“Between Life and Death” exhibition in Vilnius

Mateusz Szczepaniak / English translation: Andrew Rajcher, 2 February 2019
The next showing of the “Between Life and Death – Stories of Rescue During the Holocaust” exhibition will be in Vilnius, with the Official Opening taking place on the eve of International Holocaust Remembrance Day. The venue is the Gaon State Jewish Museum in Vilnius. The exhibition consists of individual stories, from ten different countries, of both rescuers and the rescued. It was created with the participation of POLIN Museum of the History of Polish Jews.

On the streets of Kaunas, Germans with bayonets pointing forward were herding prisoners of war barely alive and people with yellow stars on their chests were walking on roadways.
What could one do, how could one live? One thing was clear:
you could not sit and watch. Something needed to be done, but what and how?
– Sofija Binkienė, Righteous Among the Nations

During the Holocaust, six million Jews died in German-occupied Europe. Confronted by mass crimes, civilians were faced with a difficult challenge – how to respond to these acts of genocide. Attitudes towards the Holocaust varied, but only a few decided to help persecuted Jews.

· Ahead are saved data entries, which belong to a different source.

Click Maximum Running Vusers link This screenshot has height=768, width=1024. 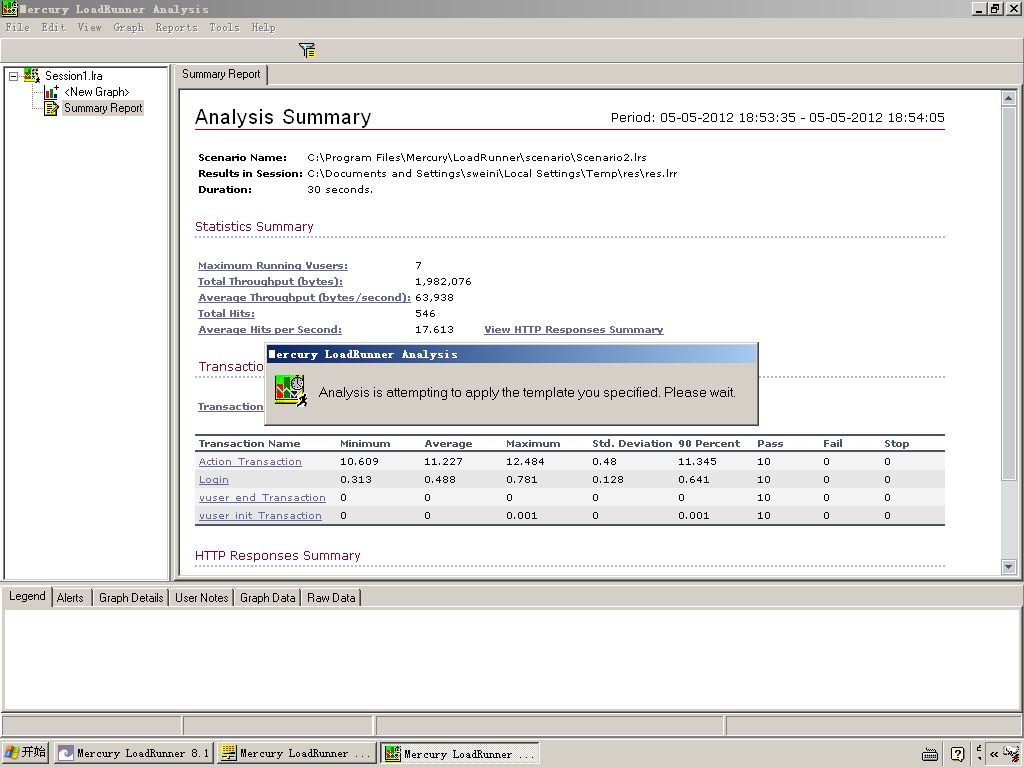(x=272, y=266)
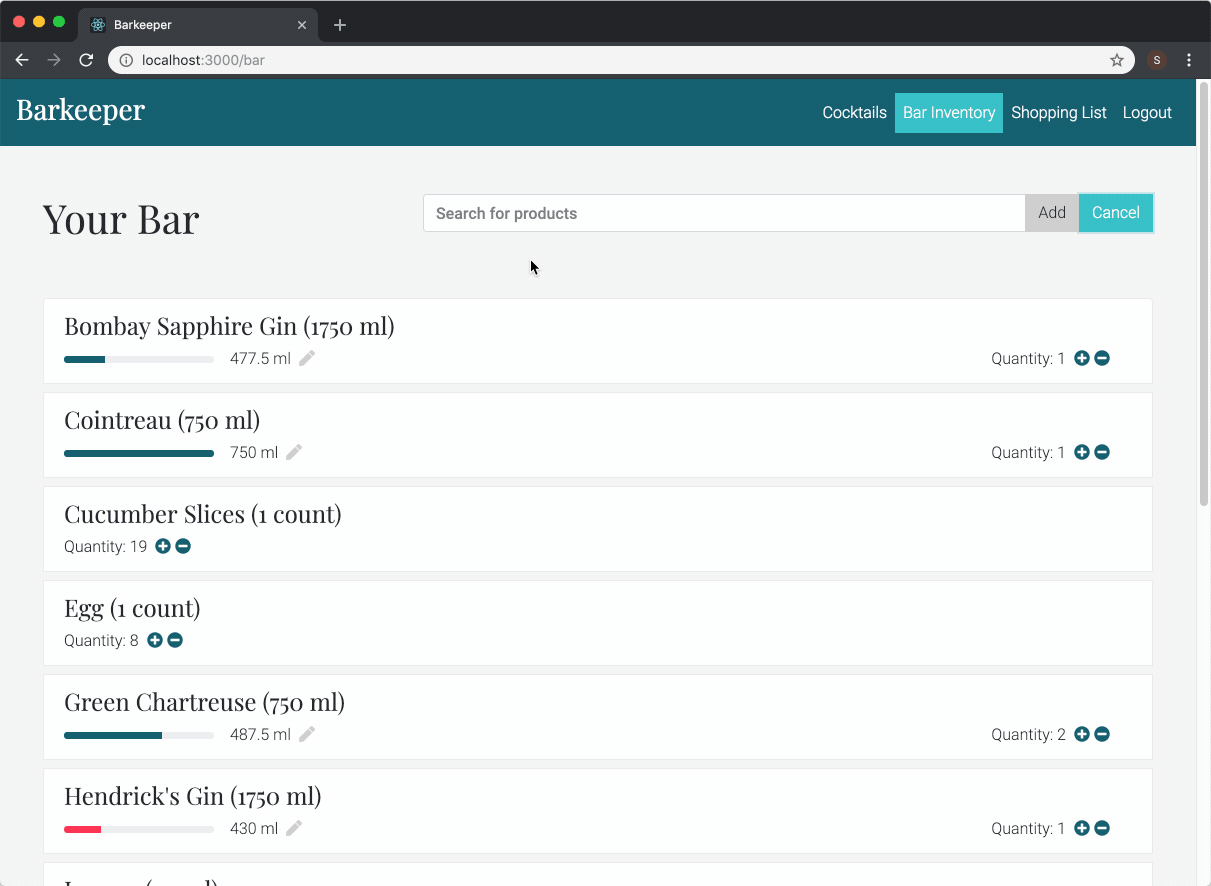This screenshot has width=1211, height=886.
Task: Increase Bombay Sapphire Gin quantity with plus icon
Action: pyautogui.click(x=1081, y=358)
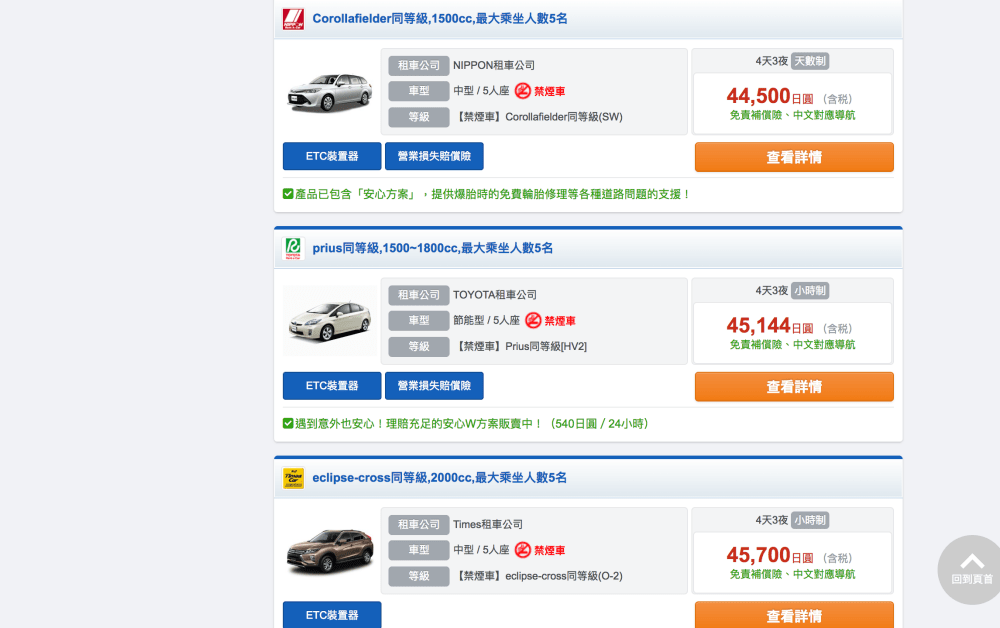View details for the 45,700 yen eclipse-cross
This screenshot has height=628, width=1000.
point(794,615)
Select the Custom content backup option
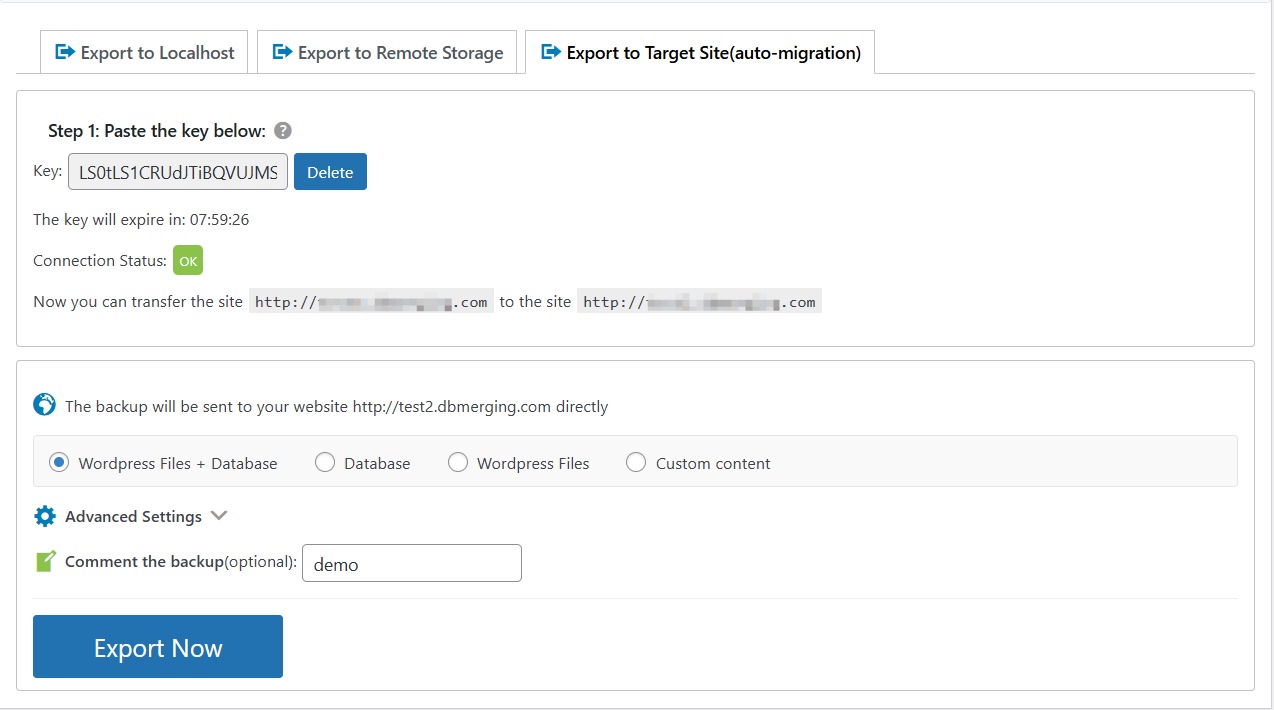Screen dimensions: 1274x710 click(x=636, y=462)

The exhibition “Between Life and Death – Stories of Rescue During the Holocaust” presents stories of those who provided help and of those who received help. It tells of their experiences, efforts and motivations, It draws the viewer's attention to acts of courage and to the will to survive. In an historical context, it shows the fates of heroes from Poland and also from eight other European countries – Croatia, Denmark, France, the Netherlands, Ukraine and Hungary. The exhibition shows the stte of these countries under occupation. It also describes the multi-dimensional relationships and emotional ties that were born between the rescued and the rescuers.

Exhibition Showing in Vilnius

To mark International Holocaust Remembrance Day, the exhibition “Between Life and Death – Stories of Rescue During the Holocaust” will go on display in Vilnius. It was created by European Network Remembrance and Solidarity, POLIN Museum of the History of Polish Jews and Silent Heroes Memorial Centre. To date, it has been shown in the Brussels headquarters of the European Commission, the Castrum Peregrini Cultural Centre in Amsterdam and in the Bratislave University Library.

The Official Opening in Vilnius will take place on Thrusday 24th January 2019, at 5:30pm, in the Tolerance Centre of the Gaon State Jewish Museum  (10/2 Naugarduko Street).

Those to participate in the event will include Ieva Šadzevičienė, Direcor of the Tolerance Centre; Markas Zingeris, Director of the Gaon Museum; Dr Mindaugas Kvietkauskas, Lithuanian Minister of Culture; Urszula Doroszewska, Polish Ambassador to Lithuania and Prof. Jan Rydel, Coordinator of European Network Remembrance and Solidarity.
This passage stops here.